Water — Water has more of an effect on pecan production than any other environmental factor, particularly where nut quality is concerned. Drought stress affects nut size and filling, as well as leaf and shoot growth. Adequate soil moisture is important at bud break for stimulating strong, vigorous growth; from bloom through shell hardening for nut size; and during the nut filling stage for optimizing kernel percentage. If trees do not receive adequate soil moisture levels late in the season, shuck split and energy reserves are affected.

 

The nut sizing period normally occurs from May 1 through August 15. Even though this is not a critical water-use stage for pecan, serious drought conditions during this period can affect yield. The most common visible effects of an extended drought during this period are excessive nut drop and “shell hardening” on small nuts.

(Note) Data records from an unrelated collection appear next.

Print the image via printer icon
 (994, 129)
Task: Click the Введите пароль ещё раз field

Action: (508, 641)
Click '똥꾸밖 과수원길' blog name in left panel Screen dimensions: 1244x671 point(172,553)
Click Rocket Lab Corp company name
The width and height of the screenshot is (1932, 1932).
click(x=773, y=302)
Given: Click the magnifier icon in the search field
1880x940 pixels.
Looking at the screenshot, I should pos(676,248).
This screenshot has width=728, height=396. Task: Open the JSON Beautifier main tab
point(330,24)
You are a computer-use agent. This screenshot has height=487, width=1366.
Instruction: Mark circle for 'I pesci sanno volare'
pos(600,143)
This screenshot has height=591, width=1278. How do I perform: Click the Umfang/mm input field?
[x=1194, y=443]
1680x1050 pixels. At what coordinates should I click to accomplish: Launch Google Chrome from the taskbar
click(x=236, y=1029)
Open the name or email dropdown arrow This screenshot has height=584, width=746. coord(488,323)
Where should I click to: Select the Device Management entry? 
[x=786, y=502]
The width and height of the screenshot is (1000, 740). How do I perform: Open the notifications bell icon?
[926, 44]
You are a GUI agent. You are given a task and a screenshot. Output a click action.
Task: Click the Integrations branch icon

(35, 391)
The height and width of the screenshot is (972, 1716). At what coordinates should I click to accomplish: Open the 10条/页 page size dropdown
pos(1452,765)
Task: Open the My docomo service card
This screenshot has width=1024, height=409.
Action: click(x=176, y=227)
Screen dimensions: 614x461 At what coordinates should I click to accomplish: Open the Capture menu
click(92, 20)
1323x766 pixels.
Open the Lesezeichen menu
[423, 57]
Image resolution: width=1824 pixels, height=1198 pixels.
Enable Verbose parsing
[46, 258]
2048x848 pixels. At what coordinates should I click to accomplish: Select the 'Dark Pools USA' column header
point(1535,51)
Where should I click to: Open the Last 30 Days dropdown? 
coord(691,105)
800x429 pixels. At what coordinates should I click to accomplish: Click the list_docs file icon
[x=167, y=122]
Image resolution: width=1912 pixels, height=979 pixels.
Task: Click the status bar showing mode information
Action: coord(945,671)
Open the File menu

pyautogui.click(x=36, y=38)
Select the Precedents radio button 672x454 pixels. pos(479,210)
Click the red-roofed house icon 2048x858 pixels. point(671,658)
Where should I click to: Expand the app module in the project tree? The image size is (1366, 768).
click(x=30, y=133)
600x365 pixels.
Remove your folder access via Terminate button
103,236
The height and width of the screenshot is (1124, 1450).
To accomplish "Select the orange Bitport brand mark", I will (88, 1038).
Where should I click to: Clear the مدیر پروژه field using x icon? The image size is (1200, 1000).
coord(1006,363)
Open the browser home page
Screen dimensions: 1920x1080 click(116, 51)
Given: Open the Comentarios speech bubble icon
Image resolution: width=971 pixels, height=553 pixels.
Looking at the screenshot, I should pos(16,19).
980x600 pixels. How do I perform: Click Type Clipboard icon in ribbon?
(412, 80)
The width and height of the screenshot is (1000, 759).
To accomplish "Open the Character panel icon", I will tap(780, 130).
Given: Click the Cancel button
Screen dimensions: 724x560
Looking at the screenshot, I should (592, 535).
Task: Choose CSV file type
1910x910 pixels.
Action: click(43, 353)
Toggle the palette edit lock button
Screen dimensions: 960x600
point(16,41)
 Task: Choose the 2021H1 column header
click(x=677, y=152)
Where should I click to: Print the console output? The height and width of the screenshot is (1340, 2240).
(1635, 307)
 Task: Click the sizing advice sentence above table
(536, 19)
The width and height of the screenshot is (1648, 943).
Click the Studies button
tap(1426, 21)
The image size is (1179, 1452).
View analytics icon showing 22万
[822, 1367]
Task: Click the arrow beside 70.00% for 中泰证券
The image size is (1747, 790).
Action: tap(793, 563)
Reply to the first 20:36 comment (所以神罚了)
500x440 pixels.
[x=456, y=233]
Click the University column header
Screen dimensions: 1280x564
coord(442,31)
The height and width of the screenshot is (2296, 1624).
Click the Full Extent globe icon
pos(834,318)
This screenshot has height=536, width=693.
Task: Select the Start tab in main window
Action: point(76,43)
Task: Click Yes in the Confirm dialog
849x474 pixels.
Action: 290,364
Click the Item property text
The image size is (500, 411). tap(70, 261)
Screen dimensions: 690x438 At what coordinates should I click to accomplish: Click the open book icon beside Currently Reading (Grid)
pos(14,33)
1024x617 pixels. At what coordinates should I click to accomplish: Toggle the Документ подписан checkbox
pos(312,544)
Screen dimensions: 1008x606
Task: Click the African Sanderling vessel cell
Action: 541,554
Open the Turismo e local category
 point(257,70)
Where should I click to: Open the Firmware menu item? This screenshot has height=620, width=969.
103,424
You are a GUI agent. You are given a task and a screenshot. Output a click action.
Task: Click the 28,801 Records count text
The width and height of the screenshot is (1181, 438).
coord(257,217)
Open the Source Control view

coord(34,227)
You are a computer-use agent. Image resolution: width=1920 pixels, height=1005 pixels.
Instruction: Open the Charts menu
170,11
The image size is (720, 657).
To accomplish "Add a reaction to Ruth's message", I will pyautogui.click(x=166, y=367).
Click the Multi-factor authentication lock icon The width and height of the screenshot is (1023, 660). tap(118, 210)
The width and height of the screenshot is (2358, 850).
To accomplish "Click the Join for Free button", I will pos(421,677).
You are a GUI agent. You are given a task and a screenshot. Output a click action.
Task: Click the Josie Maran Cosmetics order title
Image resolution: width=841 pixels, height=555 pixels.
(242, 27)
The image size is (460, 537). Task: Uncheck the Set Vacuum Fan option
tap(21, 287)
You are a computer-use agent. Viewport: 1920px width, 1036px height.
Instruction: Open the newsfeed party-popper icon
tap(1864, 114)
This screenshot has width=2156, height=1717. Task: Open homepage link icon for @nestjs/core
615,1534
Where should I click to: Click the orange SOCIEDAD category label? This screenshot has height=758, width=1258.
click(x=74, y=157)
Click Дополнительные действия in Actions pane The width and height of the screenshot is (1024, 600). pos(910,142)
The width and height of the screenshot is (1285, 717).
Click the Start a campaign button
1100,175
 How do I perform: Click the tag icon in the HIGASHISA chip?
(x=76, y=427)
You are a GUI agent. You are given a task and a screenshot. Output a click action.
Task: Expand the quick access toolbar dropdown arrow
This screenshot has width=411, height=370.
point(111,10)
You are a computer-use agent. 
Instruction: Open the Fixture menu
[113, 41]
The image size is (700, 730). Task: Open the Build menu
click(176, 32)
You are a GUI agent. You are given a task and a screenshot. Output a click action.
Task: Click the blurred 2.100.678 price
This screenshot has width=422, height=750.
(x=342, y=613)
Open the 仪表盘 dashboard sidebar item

Lack of sufficient water during the nut sizing period also causes small nuts and may lead to water stage fruit split, which results from a sudden influx of water during the nut filling stage in some varieties.

 

The nut filling stage occurs from about August 15 to the first week of October, depending on variety. The most critical period for water use is during the first two weeks of September. Reports from other areas of the country indicate that as much as 350 gallons of water per day can be required by each tree during the nut filling stage. Lack of sufficient water during the nut filling stage will lead to poorly-filled nuts, poor nut quality and increased alternate bearing.

 

Insect Control — Although backyard or home orchard pecan trees seldom develop serious insect problems, treating the trees if pests do begin to build can be difficult. Whole-tree spraying is not an option. However, some of the most likely pests can be controlled effectively with insecticides that are available without a pesticide license, using application techniques that are safe to use around children and pets and are compatible with the typical home environment. Follow all label directions to minimize risks.

 

Livestock Control — If trees are planted in pasture areas, they will need to be fenced in to prevent animals from feeding on them.

 

Harvesting Pecans
Harvesting the nuts as soon as they mature is essential for preventing nut loss due to predation and deterioration, and ensures better quality. One of the quickest ways to lose nut quality is to let them lay on wet ground. Harvest early and store nuts in a clean, dry place.